Even though a great store is attached to the theory of grammar, the theoretical section is actually the smallest in size. At least when measured by the grammatical competence of a well-educated native speaker. Theoretical knowledge on the order of hundreds of SuperMemo items is comparable to the knowledge of grammar of an average native college graduate. This body of knowledge can be acquired within a month, however, it is recommended that it proceeds in parallel with rule instantiation and a general use of acquired rules in practise.

The body of example items used to consolidate rule instantiation should be proportionally larger than the body of theoretical knowledge. This comes from a simple fact that each rule should be instantiated more than once, and important and/or difficult rules should be instantiated a dozen times or so.

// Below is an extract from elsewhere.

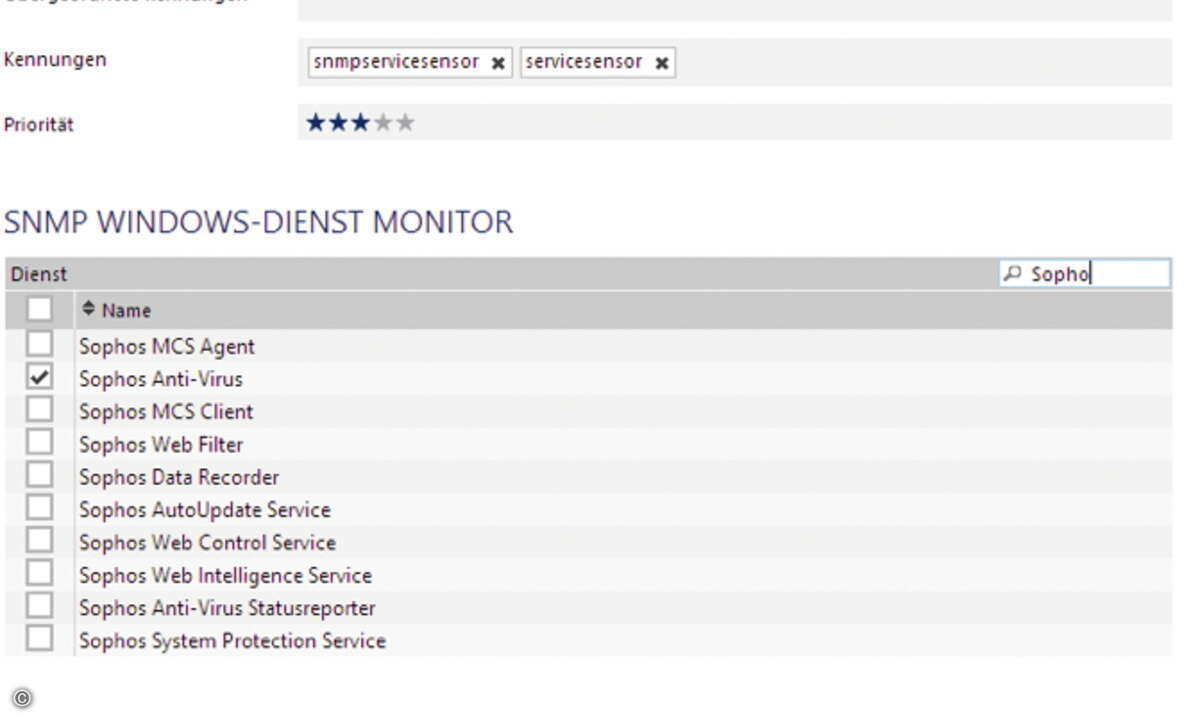Toggle the select-all header checkbox
Viewport: 1200px width, 720px height.
[x=39, y=309]
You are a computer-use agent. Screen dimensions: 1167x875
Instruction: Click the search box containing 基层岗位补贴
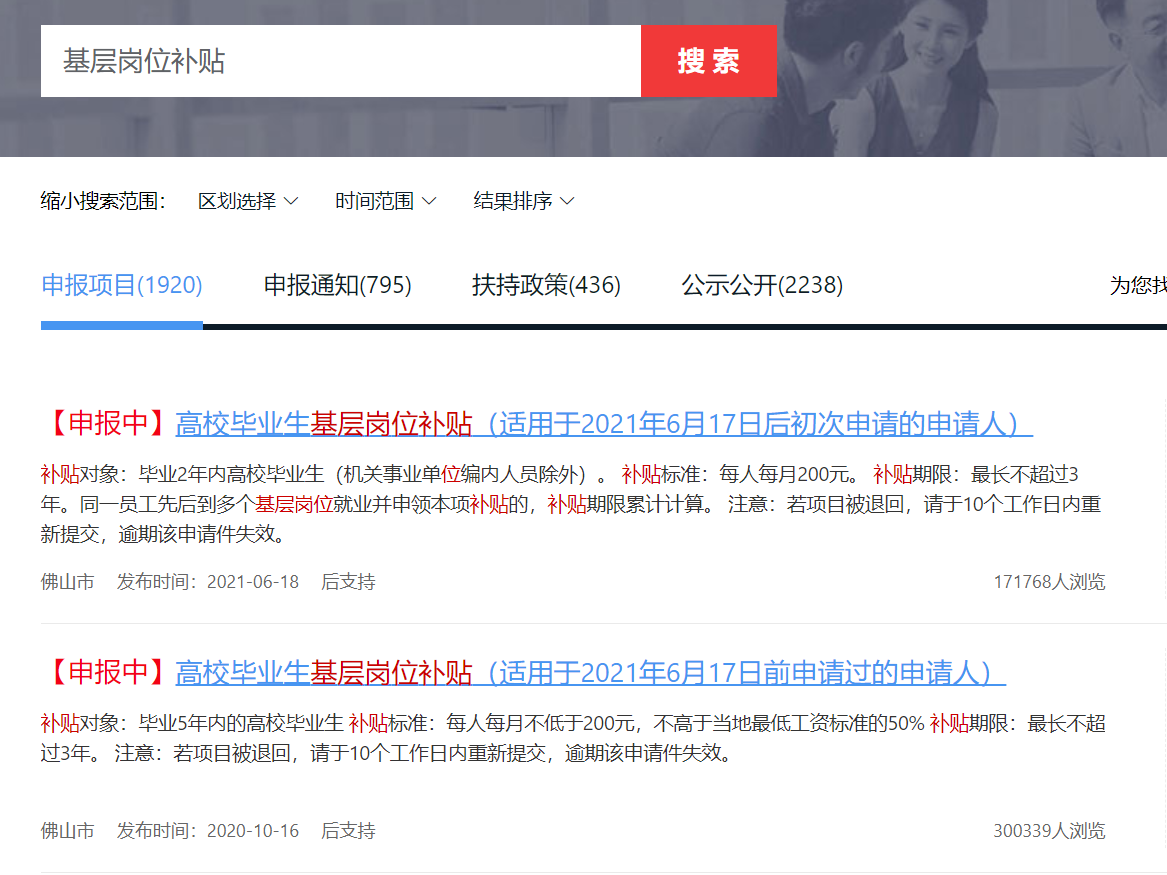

Few people realize the enormity of the body of facts related to grammatical competence in any non-artificial language. The size of such a body can be easily estimated by students who compete to achieve native competence with the help of SuperMemo. Known cases of such efforts indicate that factual knowledge related to English grammar is on the order of thousands of SuperMemo items. If one adds the size of an average intelligent man's vocabulary, the total size of the linguistic knowledge related to learning a foreign language at the native level may approach 100,000 SuperMemo items. Mastering such a collection requires a few years of intense effort, and still is not sufficient without the actual use of the language on a regular basis and in all its practical aspects. In conclusion, knowing the limitations of SuperMemo and the human brain, few people can achieve native competence in more than 2-3 languages within a lifetime. Famous polyglots avail of the fact that there is an enormous effect of decreasing returns to scale when learning a language. It is far easier to learn many languages at the average level than to learn a foreign language really well.